ACTIVITY:
Output only the line that contains "1144x561 pixels." and the lines after it, all verbatim, through the last one below.

RECORDED DATA:
-----

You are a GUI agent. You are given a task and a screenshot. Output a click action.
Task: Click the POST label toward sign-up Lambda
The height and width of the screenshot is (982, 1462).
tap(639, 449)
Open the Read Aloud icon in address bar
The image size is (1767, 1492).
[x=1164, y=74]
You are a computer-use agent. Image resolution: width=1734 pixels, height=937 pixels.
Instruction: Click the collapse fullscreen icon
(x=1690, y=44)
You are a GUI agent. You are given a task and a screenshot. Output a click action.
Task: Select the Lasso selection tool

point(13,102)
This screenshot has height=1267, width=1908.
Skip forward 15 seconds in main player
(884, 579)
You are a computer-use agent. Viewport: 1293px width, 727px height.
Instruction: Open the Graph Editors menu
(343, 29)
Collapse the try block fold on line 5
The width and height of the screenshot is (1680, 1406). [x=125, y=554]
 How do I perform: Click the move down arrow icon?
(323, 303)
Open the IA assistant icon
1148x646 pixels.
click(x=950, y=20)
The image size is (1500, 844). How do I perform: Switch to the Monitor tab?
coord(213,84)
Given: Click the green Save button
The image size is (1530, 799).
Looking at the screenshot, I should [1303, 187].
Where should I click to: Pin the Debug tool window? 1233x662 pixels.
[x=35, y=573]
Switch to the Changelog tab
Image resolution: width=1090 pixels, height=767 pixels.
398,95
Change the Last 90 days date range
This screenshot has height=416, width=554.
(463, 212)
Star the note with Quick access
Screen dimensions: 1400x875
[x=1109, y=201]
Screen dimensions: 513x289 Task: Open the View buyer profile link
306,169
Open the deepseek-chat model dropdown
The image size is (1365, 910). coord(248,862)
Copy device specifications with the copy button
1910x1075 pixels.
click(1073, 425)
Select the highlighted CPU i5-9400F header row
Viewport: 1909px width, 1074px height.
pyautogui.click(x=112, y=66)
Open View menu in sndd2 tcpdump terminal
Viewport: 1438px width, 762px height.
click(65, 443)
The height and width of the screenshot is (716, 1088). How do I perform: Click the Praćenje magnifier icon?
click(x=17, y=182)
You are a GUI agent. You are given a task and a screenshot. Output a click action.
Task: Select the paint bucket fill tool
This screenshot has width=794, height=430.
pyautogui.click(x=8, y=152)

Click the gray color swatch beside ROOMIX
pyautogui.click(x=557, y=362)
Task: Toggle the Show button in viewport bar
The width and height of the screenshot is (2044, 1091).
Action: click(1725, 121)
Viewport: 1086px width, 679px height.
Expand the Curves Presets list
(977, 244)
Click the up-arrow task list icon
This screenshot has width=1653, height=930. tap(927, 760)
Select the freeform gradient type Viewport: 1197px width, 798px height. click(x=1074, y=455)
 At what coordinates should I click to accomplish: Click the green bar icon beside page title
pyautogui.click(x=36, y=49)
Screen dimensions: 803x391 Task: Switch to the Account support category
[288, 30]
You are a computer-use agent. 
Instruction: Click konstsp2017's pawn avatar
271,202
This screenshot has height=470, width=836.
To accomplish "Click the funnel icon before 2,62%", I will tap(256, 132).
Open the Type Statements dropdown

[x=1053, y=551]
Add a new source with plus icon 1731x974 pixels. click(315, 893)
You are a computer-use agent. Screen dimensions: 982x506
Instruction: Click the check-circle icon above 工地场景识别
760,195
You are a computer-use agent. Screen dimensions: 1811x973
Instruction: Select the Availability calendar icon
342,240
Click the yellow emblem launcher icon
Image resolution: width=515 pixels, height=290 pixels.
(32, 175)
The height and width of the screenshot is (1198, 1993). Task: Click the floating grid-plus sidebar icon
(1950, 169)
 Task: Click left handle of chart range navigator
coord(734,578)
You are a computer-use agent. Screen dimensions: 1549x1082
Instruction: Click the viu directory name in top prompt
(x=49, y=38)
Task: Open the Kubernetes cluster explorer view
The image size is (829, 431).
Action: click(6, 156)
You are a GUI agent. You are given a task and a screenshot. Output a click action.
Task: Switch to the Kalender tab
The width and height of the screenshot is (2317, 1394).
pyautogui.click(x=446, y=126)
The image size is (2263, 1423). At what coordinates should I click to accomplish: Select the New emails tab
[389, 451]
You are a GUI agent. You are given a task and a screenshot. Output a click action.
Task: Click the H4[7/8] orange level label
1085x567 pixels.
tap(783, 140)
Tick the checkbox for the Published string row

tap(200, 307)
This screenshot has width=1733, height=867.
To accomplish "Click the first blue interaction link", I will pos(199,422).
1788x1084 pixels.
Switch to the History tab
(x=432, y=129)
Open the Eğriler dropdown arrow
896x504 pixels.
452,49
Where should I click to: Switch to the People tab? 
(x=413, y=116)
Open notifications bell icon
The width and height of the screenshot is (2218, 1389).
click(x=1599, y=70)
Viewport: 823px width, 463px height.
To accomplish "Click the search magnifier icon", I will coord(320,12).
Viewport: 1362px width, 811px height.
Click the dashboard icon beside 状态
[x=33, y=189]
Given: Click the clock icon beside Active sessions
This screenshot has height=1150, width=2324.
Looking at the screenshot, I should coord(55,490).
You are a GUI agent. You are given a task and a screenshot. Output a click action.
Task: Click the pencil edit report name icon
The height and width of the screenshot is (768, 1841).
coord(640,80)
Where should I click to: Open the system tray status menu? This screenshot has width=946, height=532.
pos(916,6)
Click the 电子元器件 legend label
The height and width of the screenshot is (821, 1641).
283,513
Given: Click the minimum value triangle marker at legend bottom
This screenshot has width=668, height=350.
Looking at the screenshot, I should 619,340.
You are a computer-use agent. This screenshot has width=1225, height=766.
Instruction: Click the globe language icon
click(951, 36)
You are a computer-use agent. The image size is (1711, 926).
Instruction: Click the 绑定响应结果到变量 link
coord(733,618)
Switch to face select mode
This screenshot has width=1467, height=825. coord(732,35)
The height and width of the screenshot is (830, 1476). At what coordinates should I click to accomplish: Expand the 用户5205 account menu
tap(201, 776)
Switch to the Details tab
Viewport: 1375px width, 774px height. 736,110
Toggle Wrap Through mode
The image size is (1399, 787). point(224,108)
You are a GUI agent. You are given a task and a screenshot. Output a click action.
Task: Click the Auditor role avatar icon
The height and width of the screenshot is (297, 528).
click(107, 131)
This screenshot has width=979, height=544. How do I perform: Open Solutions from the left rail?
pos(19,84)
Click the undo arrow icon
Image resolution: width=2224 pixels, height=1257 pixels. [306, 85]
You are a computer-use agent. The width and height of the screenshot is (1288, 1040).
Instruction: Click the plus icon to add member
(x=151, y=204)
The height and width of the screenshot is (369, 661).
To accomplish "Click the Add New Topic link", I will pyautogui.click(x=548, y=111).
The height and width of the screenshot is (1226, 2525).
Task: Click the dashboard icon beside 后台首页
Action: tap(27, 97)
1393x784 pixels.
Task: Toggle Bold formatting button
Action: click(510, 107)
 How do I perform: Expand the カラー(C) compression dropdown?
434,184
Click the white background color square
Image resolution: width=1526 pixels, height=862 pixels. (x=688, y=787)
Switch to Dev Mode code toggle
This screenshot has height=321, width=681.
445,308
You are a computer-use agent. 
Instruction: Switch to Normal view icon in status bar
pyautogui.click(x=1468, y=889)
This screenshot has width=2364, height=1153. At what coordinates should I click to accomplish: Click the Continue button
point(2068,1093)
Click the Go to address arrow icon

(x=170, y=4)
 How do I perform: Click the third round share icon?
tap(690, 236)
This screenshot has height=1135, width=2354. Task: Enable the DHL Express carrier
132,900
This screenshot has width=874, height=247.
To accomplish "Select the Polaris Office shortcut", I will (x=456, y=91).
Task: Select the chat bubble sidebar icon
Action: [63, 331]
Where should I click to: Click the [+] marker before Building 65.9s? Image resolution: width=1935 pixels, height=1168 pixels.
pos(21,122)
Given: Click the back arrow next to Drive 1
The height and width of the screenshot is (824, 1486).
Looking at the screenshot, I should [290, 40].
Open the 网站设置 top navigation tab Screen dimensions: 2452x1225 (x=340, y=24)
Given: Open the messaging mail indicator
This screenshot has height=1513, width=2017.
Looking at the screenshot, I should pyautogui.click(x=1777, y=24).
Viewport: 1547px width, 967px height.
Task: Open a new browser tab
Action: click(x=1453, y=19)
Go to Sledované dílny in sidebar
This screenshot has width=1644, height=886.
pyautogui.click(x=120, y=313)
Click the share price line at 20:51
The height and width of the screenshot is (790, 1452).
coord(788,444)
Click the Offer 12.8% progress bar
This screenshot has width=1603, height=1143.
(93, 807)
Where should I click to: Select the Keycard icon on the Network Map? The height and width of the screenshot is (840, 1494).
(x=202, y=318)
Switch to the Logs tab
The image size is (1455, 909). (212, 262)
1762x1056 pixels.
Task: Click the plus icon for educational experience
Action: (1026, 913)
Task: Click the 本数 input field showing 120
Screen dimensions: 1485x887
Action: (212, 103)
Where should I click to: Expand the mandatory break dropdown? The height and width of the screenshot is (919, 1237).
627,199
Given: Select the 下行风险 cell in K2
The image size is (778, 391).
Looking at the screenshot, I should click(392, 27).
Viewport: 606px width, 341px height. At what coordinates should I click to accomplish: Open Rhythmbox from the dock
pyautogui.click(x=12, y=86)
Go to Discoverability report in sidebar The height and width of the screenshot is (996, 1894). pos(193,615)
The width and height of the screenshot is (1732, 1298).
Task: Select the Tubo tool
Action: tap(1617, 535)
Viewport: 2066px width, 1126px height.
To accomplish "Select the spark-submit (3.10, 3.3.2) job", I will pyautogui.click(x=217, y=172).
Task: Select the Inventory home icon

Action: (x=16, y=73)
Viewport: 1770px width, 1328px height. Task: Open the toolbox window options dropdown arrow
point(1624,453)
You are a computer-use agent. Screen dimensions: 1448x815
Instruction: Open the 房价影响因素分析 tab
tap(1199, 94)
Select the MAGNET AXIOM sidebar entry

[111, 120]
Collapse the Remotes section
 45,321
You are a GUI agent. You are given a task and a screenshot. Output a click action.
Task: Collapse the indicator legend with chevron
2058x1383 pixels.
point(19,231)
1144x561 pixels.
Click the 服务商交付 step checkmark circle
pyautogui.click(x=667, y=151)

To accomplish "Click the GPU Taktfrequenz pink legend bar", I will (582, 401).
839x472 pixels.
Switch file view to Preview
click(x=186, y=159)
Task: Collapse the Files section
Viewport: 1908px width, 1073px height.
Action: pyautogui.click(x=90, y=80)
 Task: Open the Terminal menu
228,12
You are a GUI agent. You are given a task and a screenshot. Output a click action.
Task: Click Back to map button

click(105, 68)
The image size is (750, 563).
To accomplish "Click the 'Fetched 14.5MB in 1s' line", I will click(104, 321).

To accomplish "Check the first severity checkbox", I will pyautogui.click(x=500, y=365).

-----

ANSWER SPACE:
1144x561 pixels.
Click the 服务商交付 step checkmark circle
pyautogui.click(x=667, y=151)

To accomplish "Click the GPU Taktfrequenz pink legend bar", I will (582, 401).
839x472 pixels.
Switch file view to Preview
click(x=186, y=159)
Task: Collapse the Files section
Viewport: 1908px width, 1073px height.
Action: pyautogui.click(x=90, y=80)
 Task: Open the Terminal menu
228,12
You are a GUI agent. You are given a task and a screenshot. Output a click action.
Task: Click Back to map button

click(105, 68)
The image size is (750, 563).
To accomplish "Click the 'Fetched 14.5MB in 1s' line", I will click(104, 321).

To accomplish "Check the first severity checkbox", I will pyautogui.click(x=500, y=365).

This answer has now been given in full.